• [Record excerpts]
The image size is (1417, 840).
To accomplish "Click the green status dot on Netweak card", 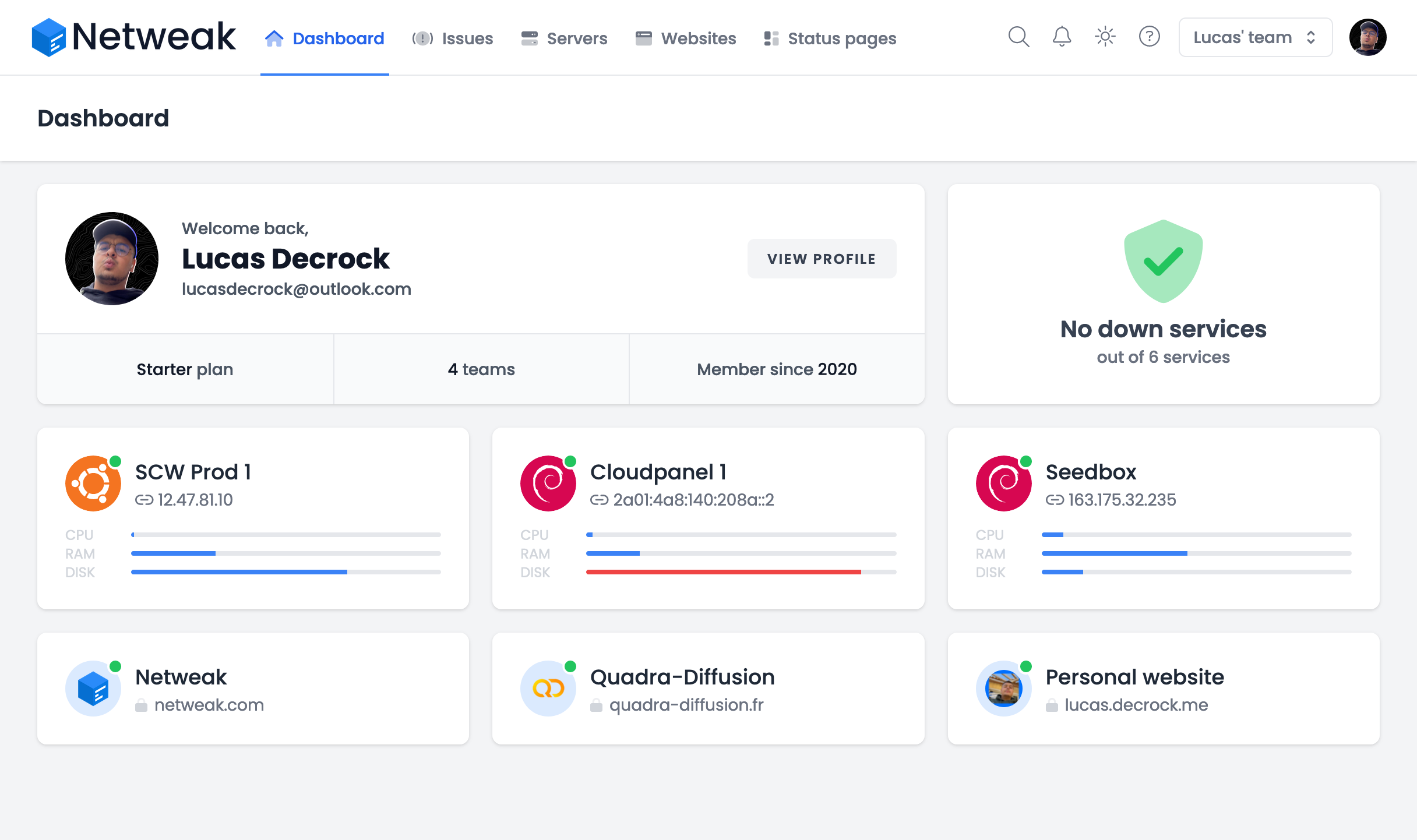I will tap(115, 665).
* * *
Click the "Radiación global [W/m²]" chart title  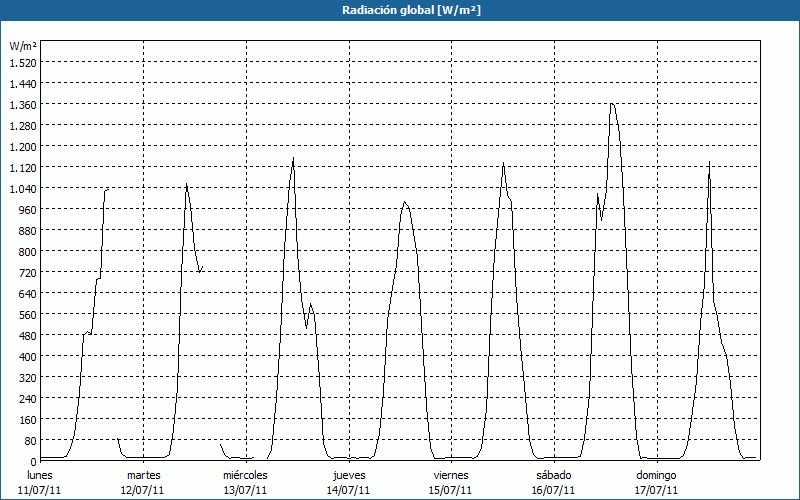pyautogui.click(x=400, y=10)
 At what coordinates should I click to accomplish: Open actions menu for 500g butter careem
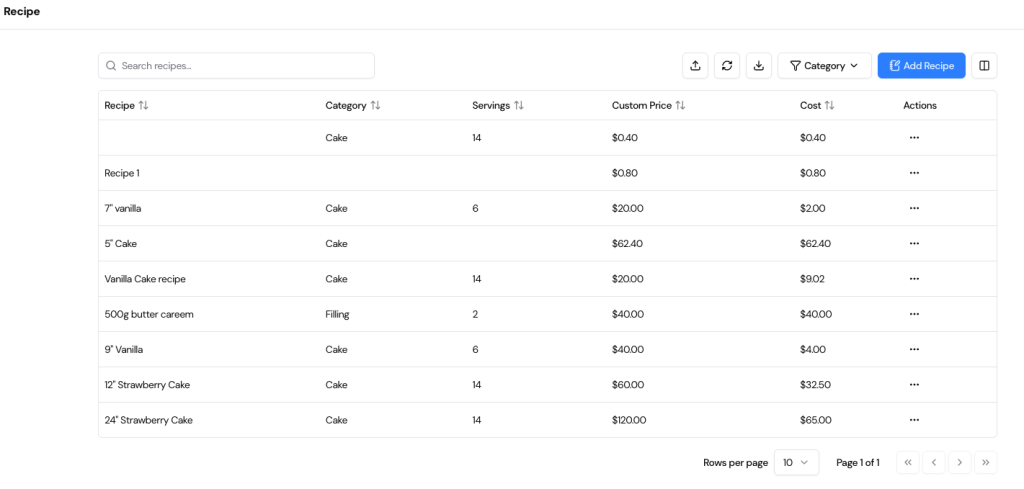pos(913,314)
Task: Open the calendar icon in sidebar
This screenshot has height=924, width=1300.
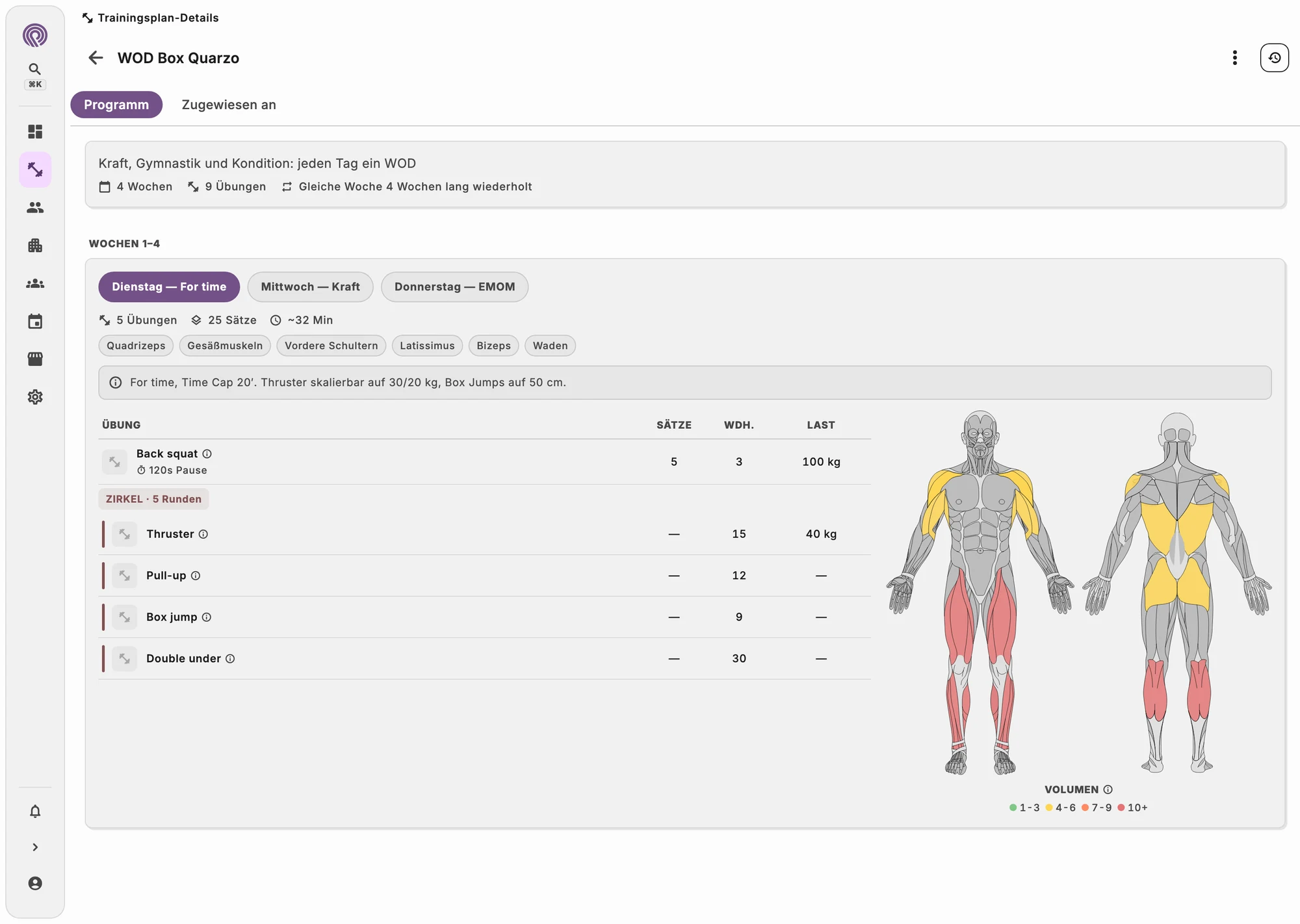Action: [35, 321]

• [Exercise] Pull out each line of the items above that contains the string "Open". Case counts.

• [Full solution]
 At what coordinates should I click to accomplish: Open actions menu for 500g butter careem
Task: Open the calendar icon in sidebar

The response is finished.